Can you filter the material below down to the lines that contain the word "coordinates"? Case counts, so treat a match only when the capitalization is the same.

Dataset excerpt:
►

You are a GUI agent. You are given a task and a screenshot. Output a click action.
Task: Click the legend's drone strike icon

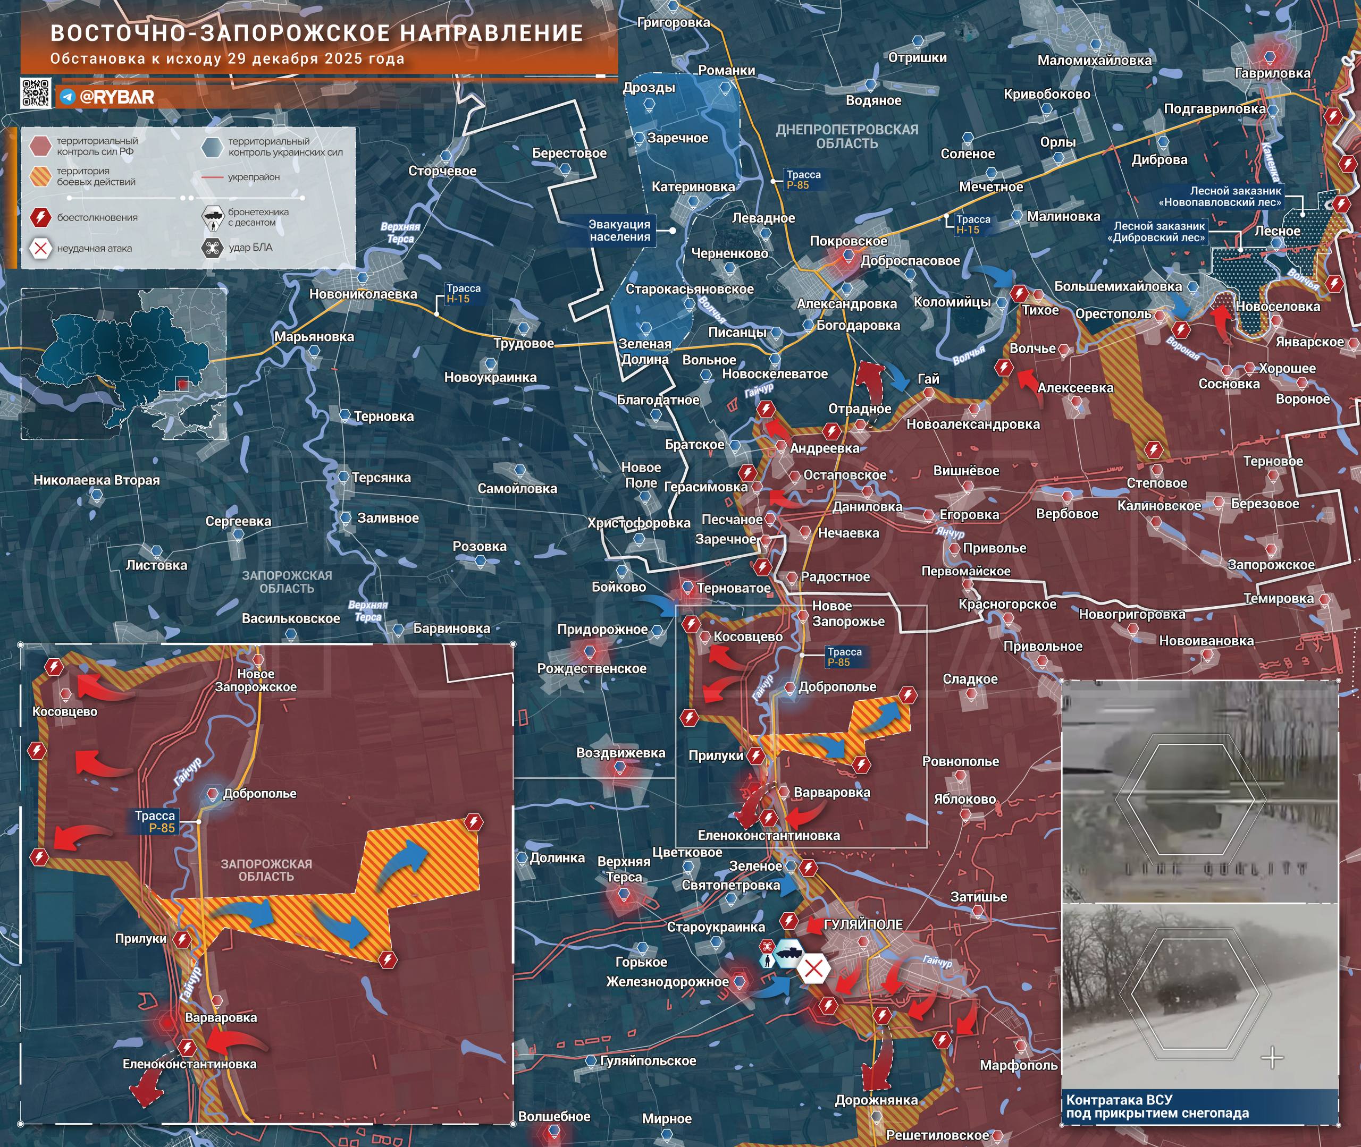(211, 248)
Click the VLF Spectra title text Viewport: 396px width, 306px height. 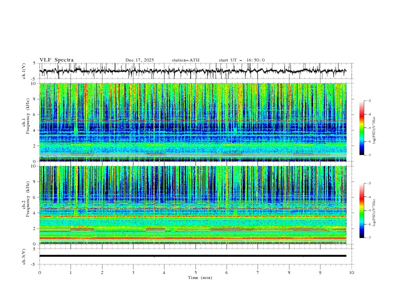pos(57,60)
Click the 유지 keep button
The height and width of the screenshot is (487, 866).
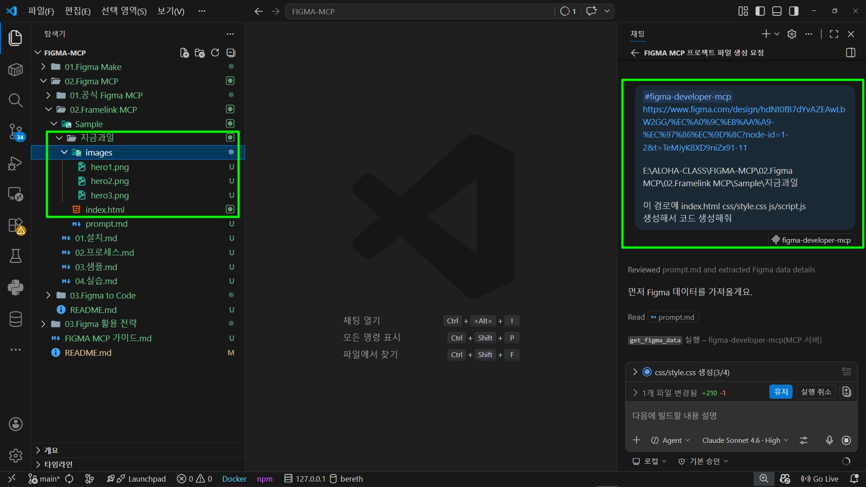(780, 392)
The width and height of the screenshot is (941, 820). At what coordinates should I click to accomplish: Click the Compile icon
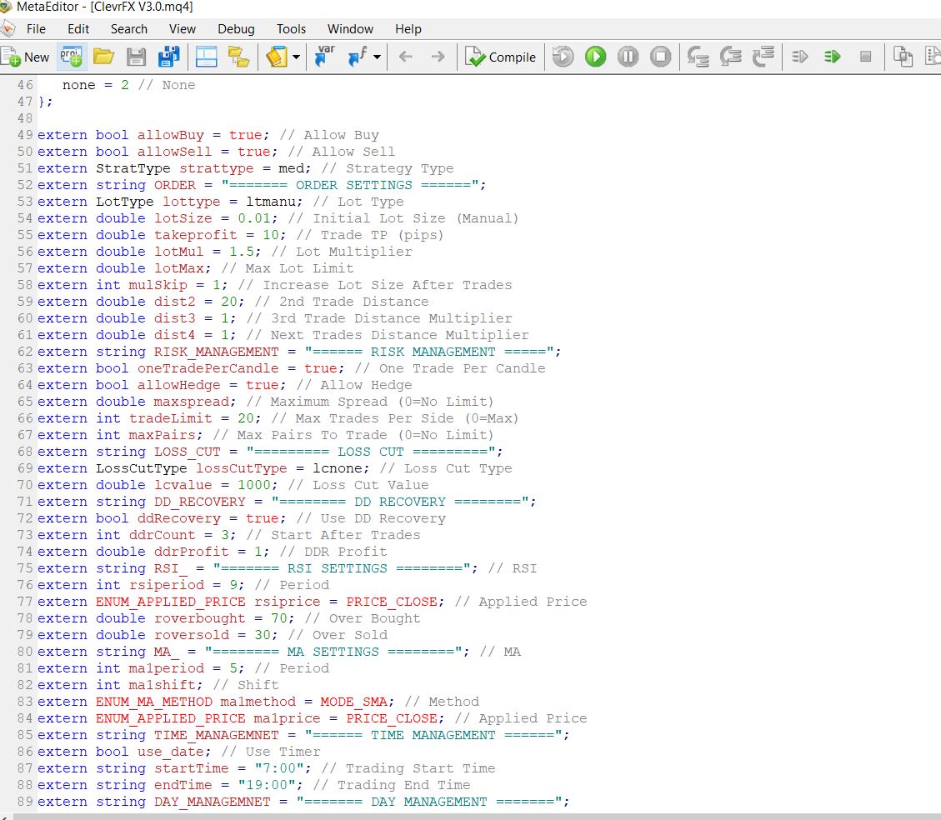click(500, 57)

◄
►

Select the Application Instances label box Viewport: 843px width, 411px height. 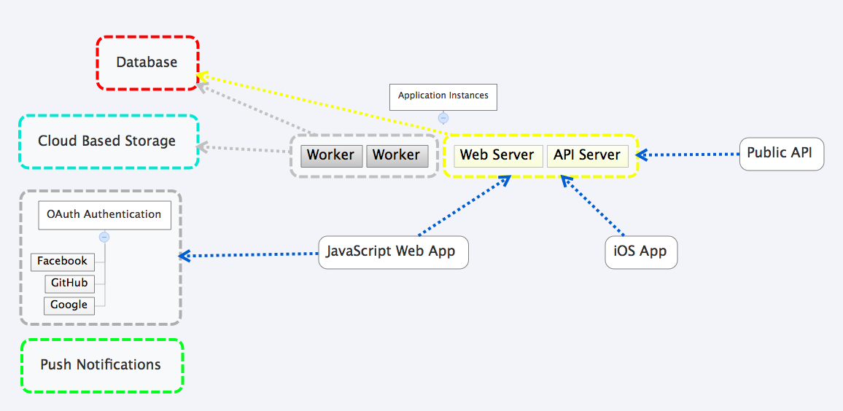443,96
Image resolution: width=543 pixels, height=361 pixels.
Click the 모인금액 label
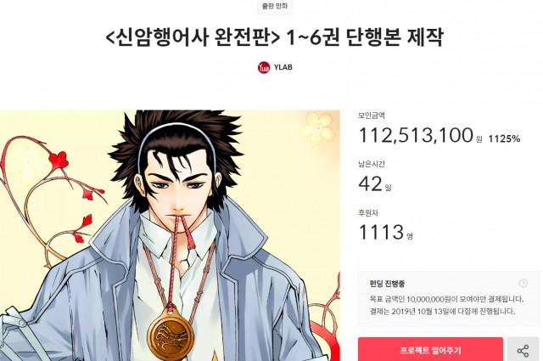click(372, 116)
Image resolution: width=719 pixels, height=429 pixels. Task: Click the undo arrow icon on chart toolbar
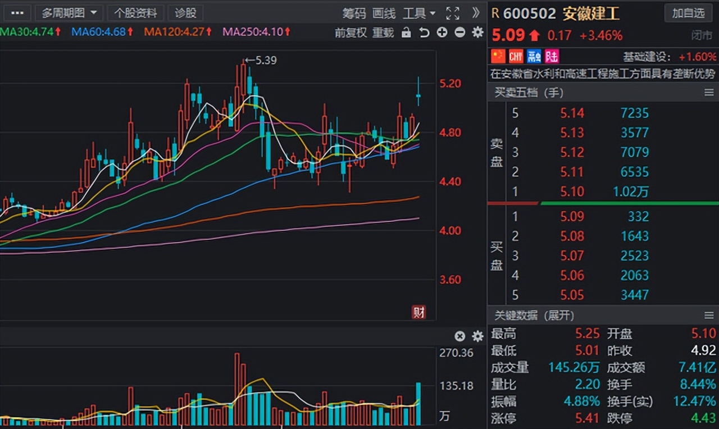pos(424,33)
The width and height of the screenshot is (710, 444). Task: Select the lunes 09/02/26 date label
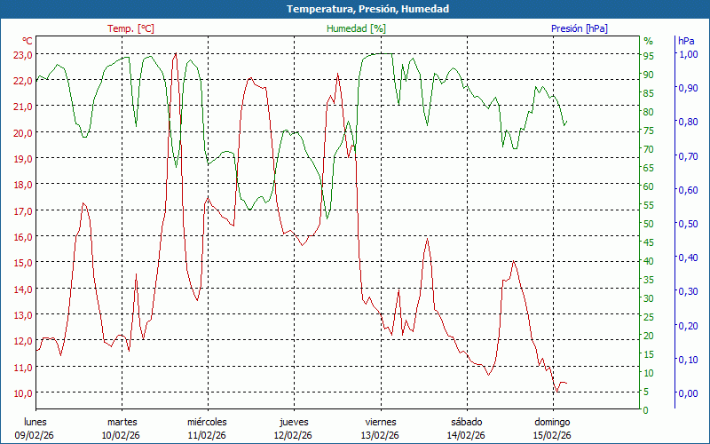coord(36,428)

◄
►

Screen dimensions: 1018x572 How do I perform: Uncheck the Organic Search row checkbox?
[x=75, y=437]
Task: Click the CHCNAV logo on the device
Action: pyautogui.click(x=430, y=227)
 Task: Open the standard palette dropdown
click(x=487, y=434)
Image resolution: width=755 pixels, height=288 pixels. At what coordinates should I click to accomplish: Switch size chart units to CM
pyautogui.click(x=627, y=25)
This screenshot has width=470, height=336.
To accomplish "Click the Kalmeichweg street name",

◄

Result of the task →
The width and height of the screenshot is (941, 820). At what coordinates should I click to accomplish: Click the Compile icon
Image resolution: width=755 pixels, height=288 pixels. At what coordinates should I click to accomplish: Switch size chart units to CM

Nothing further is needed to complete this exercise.